Homoepitaxial deposition of high-quality thick diamond films: effect of growth parameters

Owing to its exceptional properties, monocrystalline diamond is one possible interesting candidate for high-power electronic applications if a suitable and reproducible process allowing the deposition of high-quality thick films within a reasonable time is developed. In this paper, a Microwave Plasma-Assisted Chemical Vapour Deposition (MWPACVD) two-step process at high plasma density (microwave power 3200 W, pressure 220 mbar) has been successfully used on high-pressure high-temperature (HPHT) (100) substrates.
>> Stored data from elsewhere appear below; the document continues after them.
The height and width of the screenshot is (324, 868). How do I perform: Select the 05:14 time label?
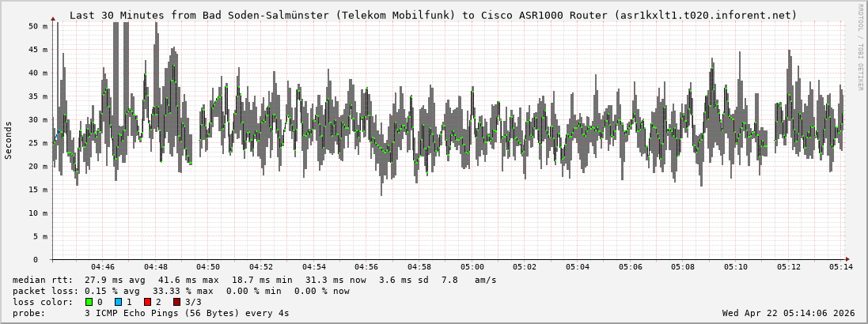[x=841, y=267]
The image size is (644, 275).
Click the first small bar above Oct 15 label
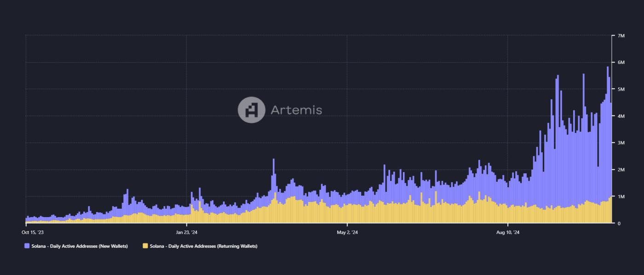(x=25, y=220)
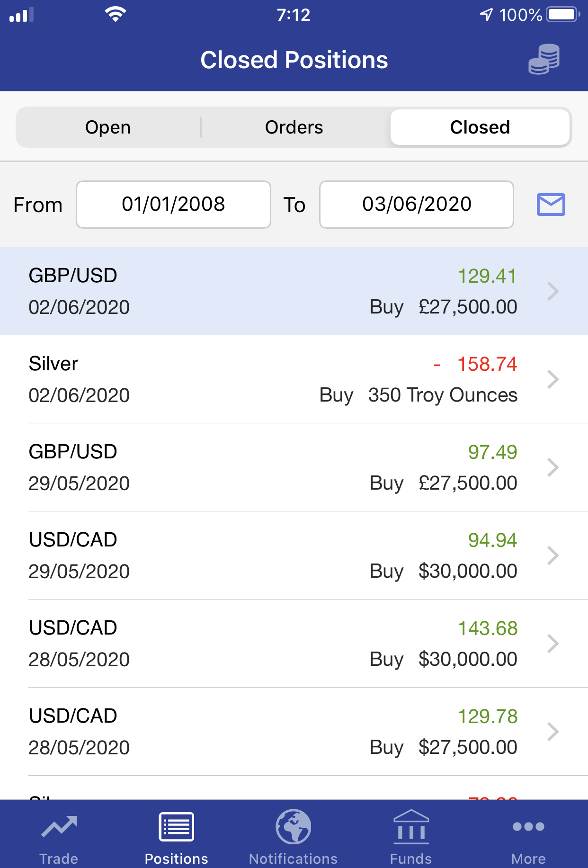Open Notifications globe icon
Screen dimensions: 588x868
293,827
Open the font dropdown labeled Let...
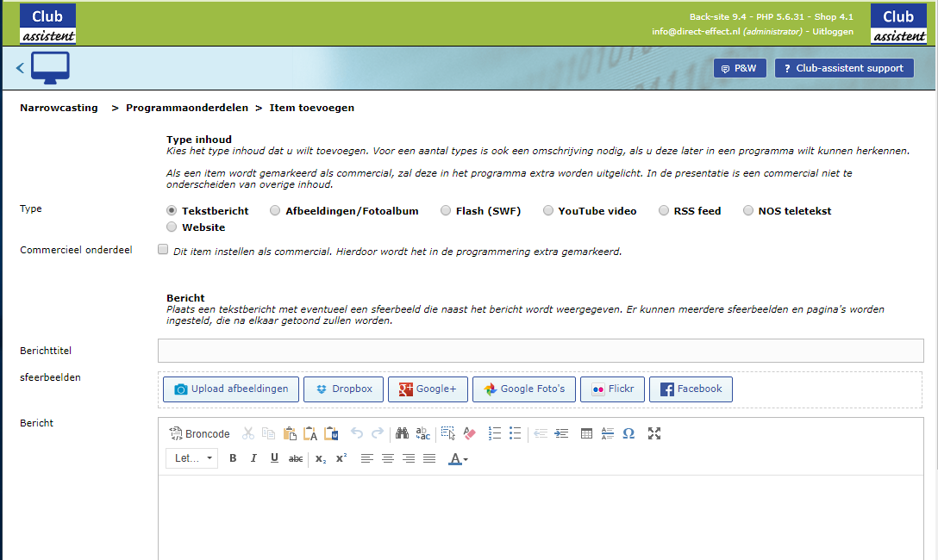938x560 pixels. click(191, 458)
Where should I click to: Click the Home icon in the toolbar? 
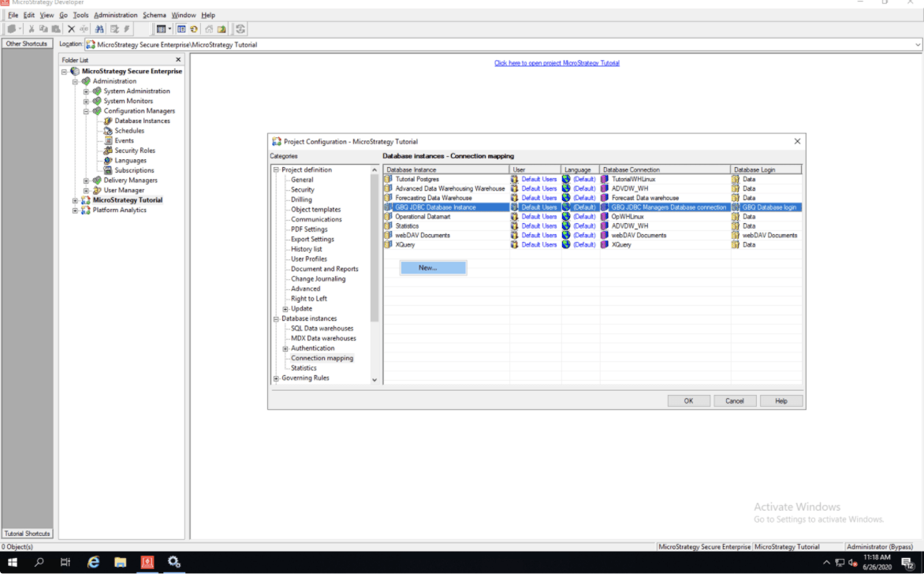(x=209, y=29)
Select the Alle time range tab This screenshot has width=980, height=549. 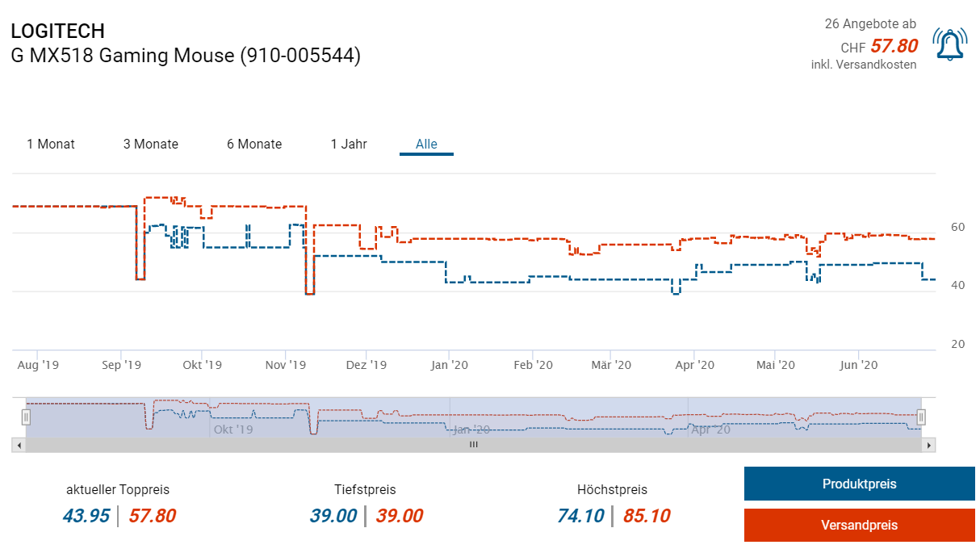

It consisted in the etching of the diamond substrates with an O2/H2 plasma immediately followed by CVD diamond growth. Optimal growth conditions were determined leading to the synthesis of a 520-μm-thick high-quality single-crystal homoepitaxial layer at growth rate of 6 μm/h. This film exhibited a smooth surface with high optical clarity, and the photoluminescence (PL) spectrum was free from nitrogen- or silicon-related emission bands. Moreover, free exciton emission was clearly observed by cathodoluminescence (CL). Finally, the influence of small amounts of nitrogen was also investigated, which resulted in higher growth rate up to 33 μm/h and films as thick as 1.7 mm. The relatively good quality of these films was confirmed by several appropriate characterizations, including Raman, photoluminescence and cathodoluminesence. The use of this process opens the way to the synthesis of thick high-quality single-crystal specimens for high-power electronic applications.